Задания для выполнения:
1 > Ответьте по интервью на три вопроса:
(a) На какую тему Гафизова писала диплом?
(b) Кто руководил её диссертацией?
(c) На каком факультете какого университета она писала диплом?
2 > Верните без изменений фрагмент интервью от слов «Что такое марксистский» до слов «и женской истории.».

Что такое марксистский феминизм? Интервью с историком Натальей Гафизовой
Как феминистка Александра Коллонтай помогла Ленину укрепить его позицию в международном левом движении? Далеко ли миру до законодательного и фактического равенства между мужчинами и женщинами? Как меняется отцовство в современном российском обществе? Обо всём этом и многом другом Станислав Флинт расспросил Наталью Гафизову, исследовательницу феминизма и женской истории.
— «Гуру» отечественной женской истории Наталья Пушкарёва не раз отмечала, что в начале пути ее проводниками в область женских исследований стали мужчины. А как вы занялись историей женщин и кто были вашими проводниками?
— В отличие от очень уважаемой мною Натальи Львовны для меня проводниками в эту область стали женщины. Увлечение женской историей началось с написания диплома на историческом факультете Ивановского государственного университета на тему «Американский феминизм второй половины XIX — начала XX века». Моим научным руководителем стала Ольга Вадимовна Шнырова, известная сегодня исследовательница британского суфражизма.
А вот диссертацию я защитила под руководством Ольги Анатольевны Хасбулатовой — создательницы первой в России кафедры феминологии. Я исследовала опыт взаимодействия российского женского движения с международными женскими организациями конца XIX — начала XX века. Вообще среди исследовательниц женской истории много ярких персон. Всех не перечислишь, и общение с ними дало мне возможность буквально влюбиться в эту тему. И хотя в последнее время я несколько отошла от этой тематики, любое пересечение с женской исторической тусовкой доставляет невероятное интеллектуальное наслаждение.
— А какие темы в исторической феминологии сегодня незаслуженно мало привлекают внимание исследователей? Какие здесь наблюдаются тенденции: сужается или расширяется проблематика?

Сохранённые записи:
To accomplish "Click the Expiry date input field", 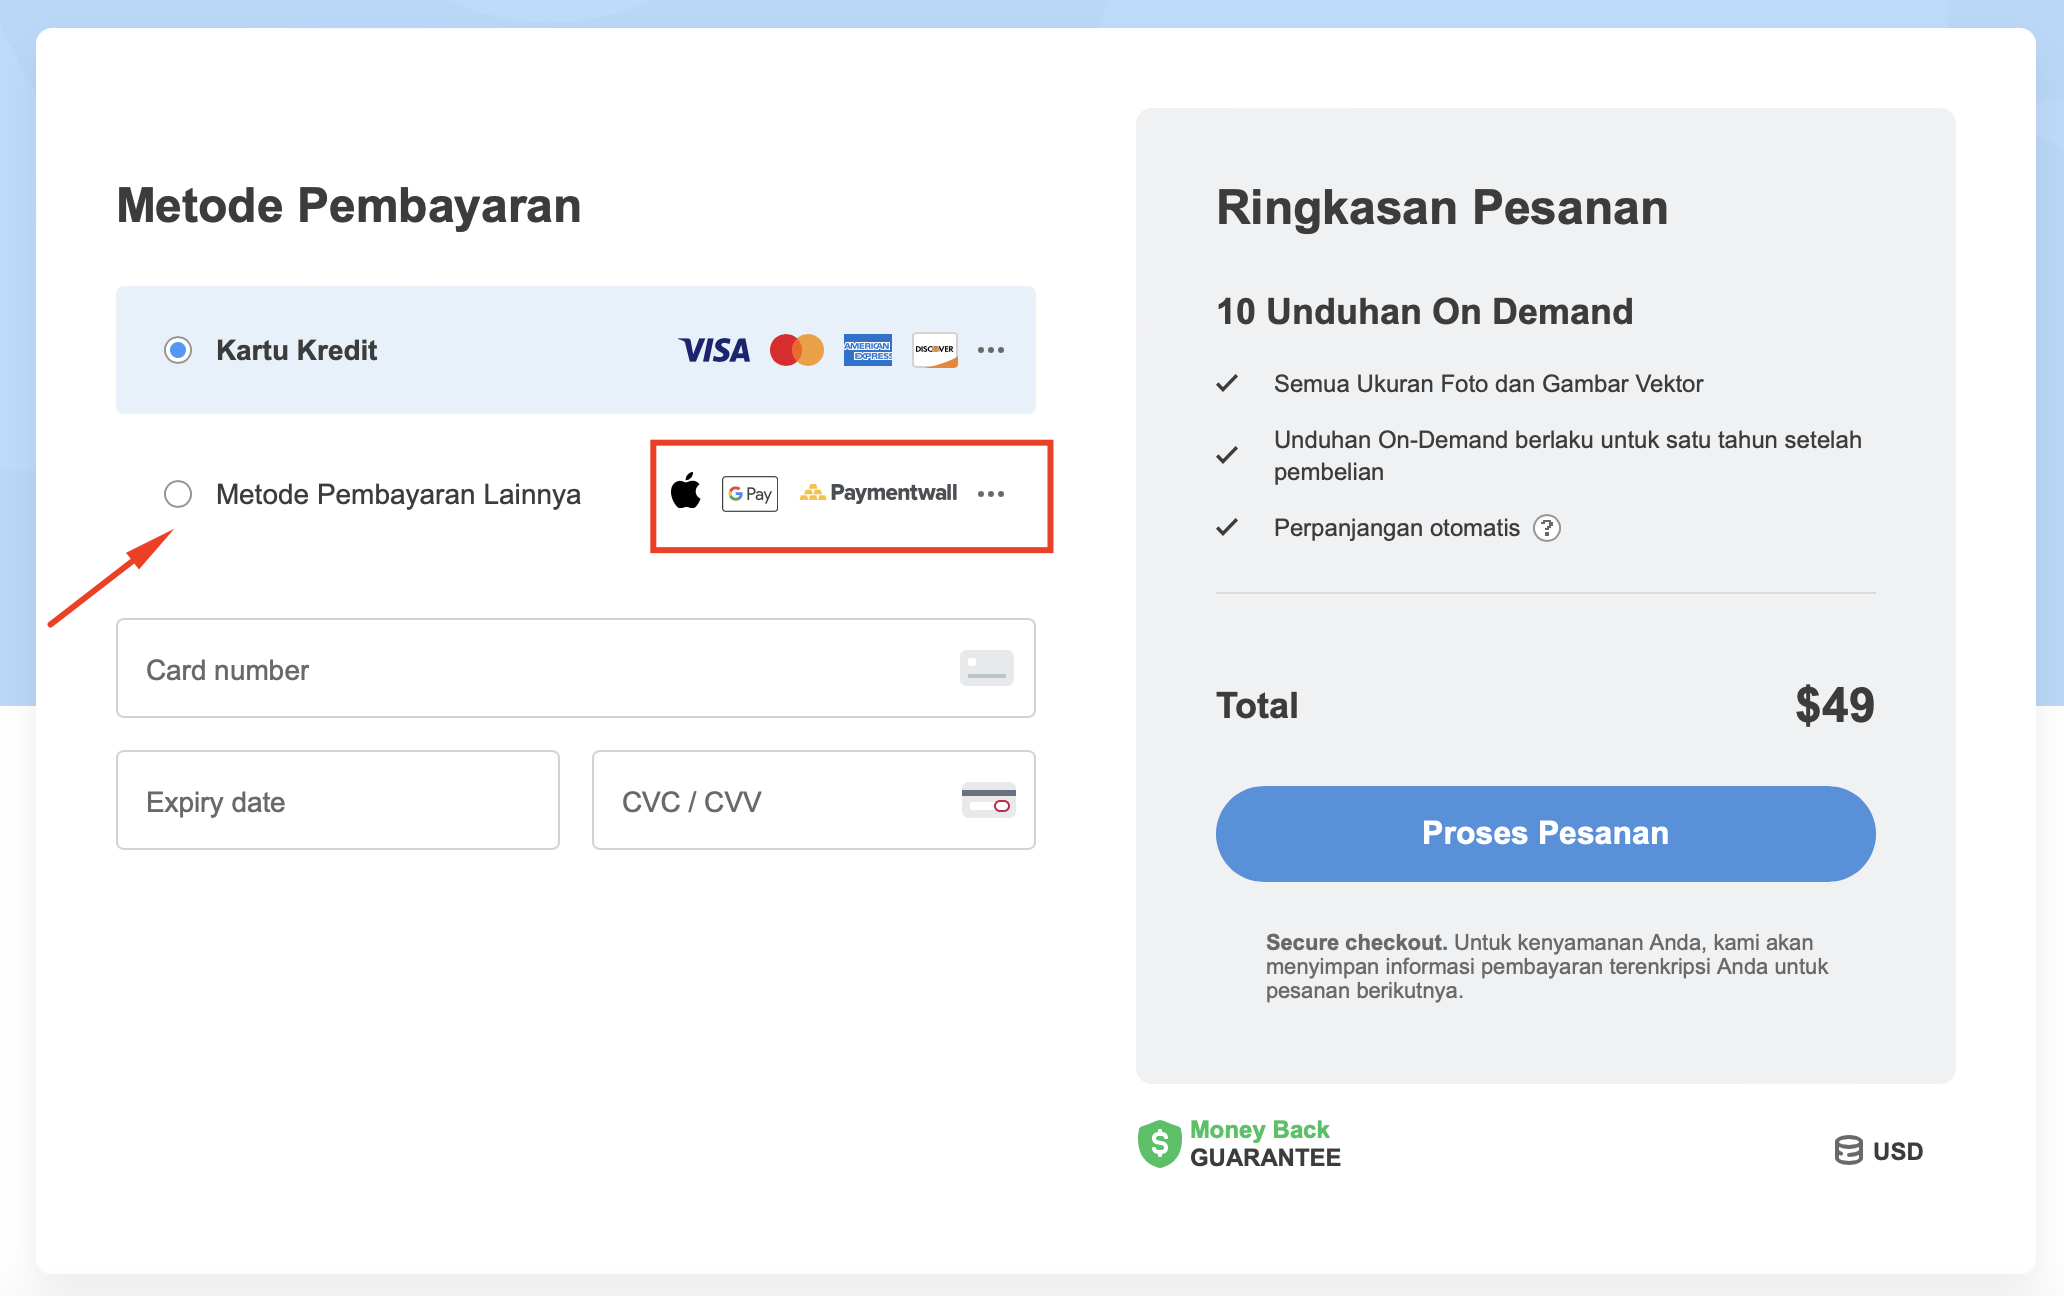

---

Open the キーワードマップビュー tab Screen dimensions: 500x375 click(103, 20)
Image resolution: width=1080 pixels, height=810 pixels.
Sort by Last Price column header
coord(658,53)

Список ответов:
1 >
(a) «Американский феминизм второй половины XIX — начала XX века».
(b) Ольга Анатольевна Хасбулатова.
(c) На историческом факультете Ивановского государственного университета.

2 >
Что такое марксистский феминизм? Интервью с историком Натальей Гафизовой
Как феминистка Александра Коллонтай помогла Ленину укрепить его позицию в международном левом движении? Далеко ли миру до законодательного и фактического равенства между мужчинами и женщинами? Как меняется отцовство в современном российском обществе? Обо всём этом и многом другом Станислав Флинт расспросил Наталью Гафизову, исследовательницу феминизма и женской истории.